Re:Interesting Issue with DNA as code

[aonic]

DNA is "code" because each set of three (or is it four) nucleotides forms a codon. When a strand of DNA is transcribed to RNA, and then processed by an enzyme (transcriptase or something? it's been years since i took bio), protiens with one end that fits with that codon hook up to the RNA strand. the other end of that protien carries an amino acid (the components that form proteins), and so each codon gets "decoded" into an amino acid -- chains of which form proteins.

the information came to be "encoded" because that's probably the best way to pass on protein information. the double-helix of DNA allows it to be error-resistant (think bit flips), and makes it easy to replicate. and the encoding isn't really that complicated, but allows for many combinations from only 4 DNA molecules.

on the article itself, i belive what they're trying to do is put combinations of codons together to create a protein. so far, all we've done is take existing DNA strands that call for certain proteins and mix them around, adding insulin-producing DNA to e-coli, for example.

as for the dangers, i'm less worried about viral strains of mutant human-designed bacteria running around infecting everyone, as much as i'm worried about mutant proteins that we've never seen before. mad cow disease, anyone?

And, speaking of C++...

[Chemisor]

Well, as a C++ programmer, I am quite used to hearing how C++ is evil because of all the things it can do. Therefore, I am as justified as they are in saying that C++ is better than genetic code for the following reasons:

Genetic code is too low-level. While C++ comes with a standard library defining containers, iterators, and common algorithms, in genetic code you have to do everything from scratch. In quaternary. With 3D objects. Talk about a learning curve!

Genetic code has no garbage collector, and not even a simple malloc. In fact, you have to write self-modifying code to avoid memory leaks or dangling references. This makes it very difficult for the beginning programmer to write good code, and encourages bad practices.

Genetic code is not object oriented. You have to do horrible hacks to encapsulate private information or define interfaces to it. Most programmers just use a "signals-and-slots" method to pass messages, resulting in spaghetti code rivaling the worst abuses of goto.

Genetic code is too flexible. If you thought bad C++ code was hard to understand due to operator overloading, wait 'till you see the things a bad programmer can do with genetics! And, while in C++ the worst that can happen is a crash, bad genetic code could eat you.

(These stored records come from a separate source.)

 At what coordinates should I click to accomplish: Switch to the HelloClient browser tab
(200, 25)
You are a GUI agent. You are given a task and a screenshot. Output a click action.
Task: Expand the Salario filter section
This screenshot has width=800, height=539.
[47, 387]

Genetic code takes longer to develop for. You have to write lots and lots of code to duplicate even the simplest C++ line. Furthermore, compilation times totally suck, approaching twenty years for complex programs!

Genetic code has an arcane syntax, leftover from the early days of evolution. Just imagine, we're still using constructs nearly three billion years old! If you thought having some C in C++ was bad, wait 'till you see the archean leftovers you are forced to use in your eukaryotic cells!

Genetic code is dynamically typed and favors the "duck typing" philosophy. This creates an enormous amount of security holes, where special ducks ("poisons") with appropriate appearance but malicious behaviour could be introduced into the system.

Genetic code is hard to debug. Having no debugger, one has to rely on contrived printf-like trace statements. Unlike printf, the genetic equivalents are limited in number and expressiveness, sometimes making it impossible to figure out what is wrong.

Genetic code is a bloated pig. Just imagine, you need trillions of bits to define a simple organism, while in C++ I can code NPCs in under a hundred lines of code.

Genetic code VM is slow. Perhaps not as slow as Java, but it still takes milliseconds to do even simple operations. We could all think so much faster if we were written in C++.